Re: [PATCH] USB: hcd-pci: Fully suspend across freeze/thaw cycle

Mathias Nyman <mathias.nyman@xxxxxxxxxxxxxxx> · Thu, 14 Apr 2022 20:06:32 +0300

On 14.4.2022 19.30, Evan Green wrote:
> Hi Alan and Mathias,
> 
> On Thu, Apr 14, 2022 at 7:21 AM Alan Stern <stern@xxxxxxxxxxxxxxxxxxx> wrote:
>>
>> On Thu, Apr 14, 2022 at 05:00:12PM +0300, Mathias Nyman wrote:
>>> On 12.4.2022 18.40, Alan Stern wrote:
>>>> On Tue, Apr 12, 2022 at 05:56:42PM +0300, Mathias Nyman wrote:
>>>>> On 11.4.2022 17.50, Alan Stern wrote:
>>>>>> For example, what would happen if the user unplugs a device right in the
>>>>>> middle of the freeze transition, after the root hub has been frozen but
>>>>>> before the controller is frozen?  We don't want such an unplug event to
>>>>>> prevent the system from going into hibernation -- especially if the root
>>>>>> hub was not enabled for wakeup.
>>>>>
>>>>> We should be able to let system go to hibernate even if we get a disconnect
>>>>> interrupt between roothub and host controller freeze.
>>>>> Host is not yet suspended so no PME# wake is generated, only an interrupt.
>>>>>
>>>>> From Linux PM point of view it should be ok as well as the actual xhci
>>>>> device that is generating the interrupt is hasnt completer freeze()
>>>>>
>>>>> The xhci interrupt handler just needs to make sure that the disconnect
>>>>> isn't propagated if roothub is suspended and wake on disconnect
>>>>> is not set.

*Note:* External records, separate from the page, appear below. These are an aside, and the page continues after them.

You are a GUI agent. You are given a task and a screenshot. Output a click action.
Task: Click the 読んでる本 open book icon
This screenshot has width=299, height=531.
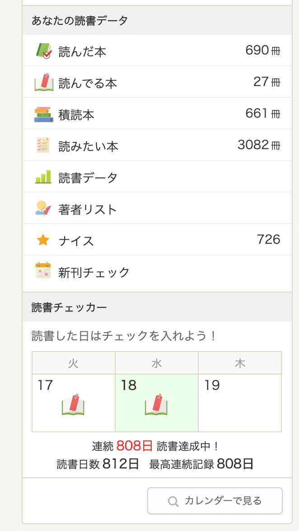44,82
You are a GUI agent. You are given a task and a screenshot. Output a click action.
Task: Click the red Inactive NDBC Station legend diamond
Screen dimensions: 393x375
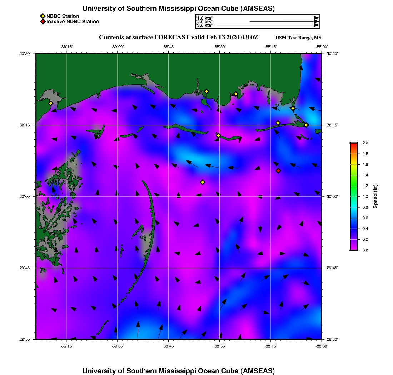click(43, 21)
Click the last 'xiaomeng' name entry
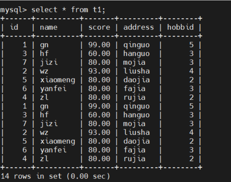Image resolution: width=231 pixels, height=182 pixels. (x=58, y=141)
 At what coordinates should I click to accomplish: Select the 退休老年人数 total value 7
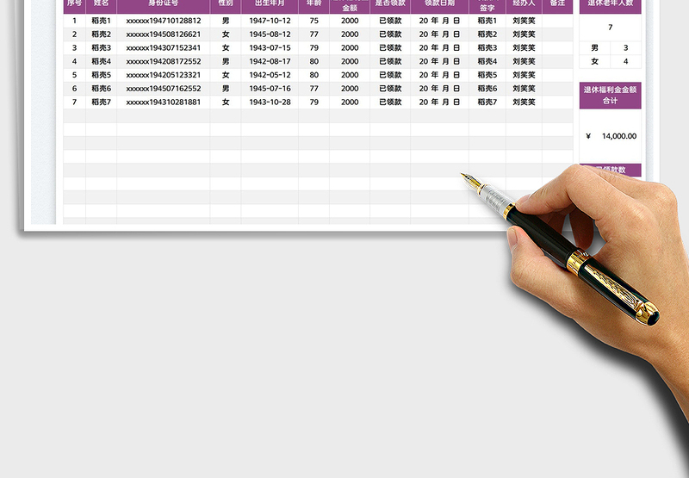click(610, 28)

And definitely make sure xhci doesn't start roothub polling.
>>>>>
>>>>> When freeze() is called for the host we should prevent the host from
>>>>> generating interrupts.
>>>>
>>>> I guess that means adding a new callback.  Or we could just suspend the
>>>> controller, like Evan proposed originally
>>>
>>> Suspending the host in freeze should work.
>>> It will do an extra xhci controller state save stage, but that should be harmless.
>>>
>>> But is there really a need for the suggested noirq part?
>>>
>>> +     .freeze_noirq   = hcd_pci_suspend_noirq,
>>>
>>> That will try to set the host to PCI D3 state.
>>> It seems a bit unnecessary for freeze.
>>
>> Agreed.
>>
>>>>>> (If the root hub _is_ enabled for wakeup then it's questionable.
>>>>>> Unplugging a device would be a wakeup event, so you could easily argue
>>>>>> that it _should_ prevent the system from going into hibernation.  After
>>>>>> all, if the unplug happened a few milliseconds later, after the system
>>>>>> had fully gone into hibernation, then it would cause the system to wake
>>>>>> up.)
>>>>>>
>>>>>>> Would it make sense prevent xHCI interrupt generation in the host
>>>>>>> freeze() stage, clearing the xHCI EINT bit in addition to calling
>>>>>>> check_roothub_suspend()?
>>>>>>> Then enable it back in thaw()
>>>>>>
>>>>>> That won't fully eliminate the problem mentioned in the preceding
>>>>>> paragraphs, although I guess it would help somewhat.
>>>>>
>>>>> Would the following steps solve this?
>>>>>
>>>>> 1. Disable device initiated resume for connected usb devices in freeze()
>>>>>
>>>>> 2. Don't propagate connect or OC changes if roothub is suspended and port wake
>>>>>    flags are disabled. I.E don't kick roothub polling in xhci interrupt
>>>>>    handler here.
>>>>
>>>> I guess you can't just halt the entire host controller when only one of
>>>> the root hubs is suspended with wakeup disabled.  That does complicate
>>>> things.  But you could halt it as soon as both of the root hubs are
>>>> frozen.  Wouldn't that prevent interrupt generation?
>>>
>>> True, but probably easier to just suspend host in freeze() as you stated above.
>>
>> Okay.
>>
>> Evan, this discussion suggests that you rewrite your patch as a series
>> of three:
>>
>>      1. Change choose_wakeup() so that for PM_EVENT_FREEZE, wakeup is
>>         always disabled.
> 
> If I understand this correctly, this means potentially runtime
> resuming the device so its wakeup setting can be consistently set to
> wakeups disabled across a freeze transition. Got it I think in terms
> of the "how".
> 
>>
>>      2. Change the xhci-hcd interrupt handler so that port-status
>>         changes are ignored if the port's root hub is suspended with
>>         wakeup disabled.
> 
> This part confuses me. This would be way deep under
> xhci_handle_event(), probably in handle_port_status(), just throwing
> away certain events that come in the ring. How would we know to go
> back and process those events later? I think we don't need to do this
> if we suspend the controller as in #3 below. The suspended (halted)
> controller wouldn't generate event interrupts (since the spec mentions
> port status change generation is gated on HCHalted). So we're already
> covered against receiving interrupts in this zone by halting the
> controller, and the events stay nicely pending for when we restart it
> in thaw.

Was thinking the same here. It would be nice to have this to comply with
usb spec, keeping roothub from propagating connect/disconnect events
immediately after suspending it with wake flags cleared.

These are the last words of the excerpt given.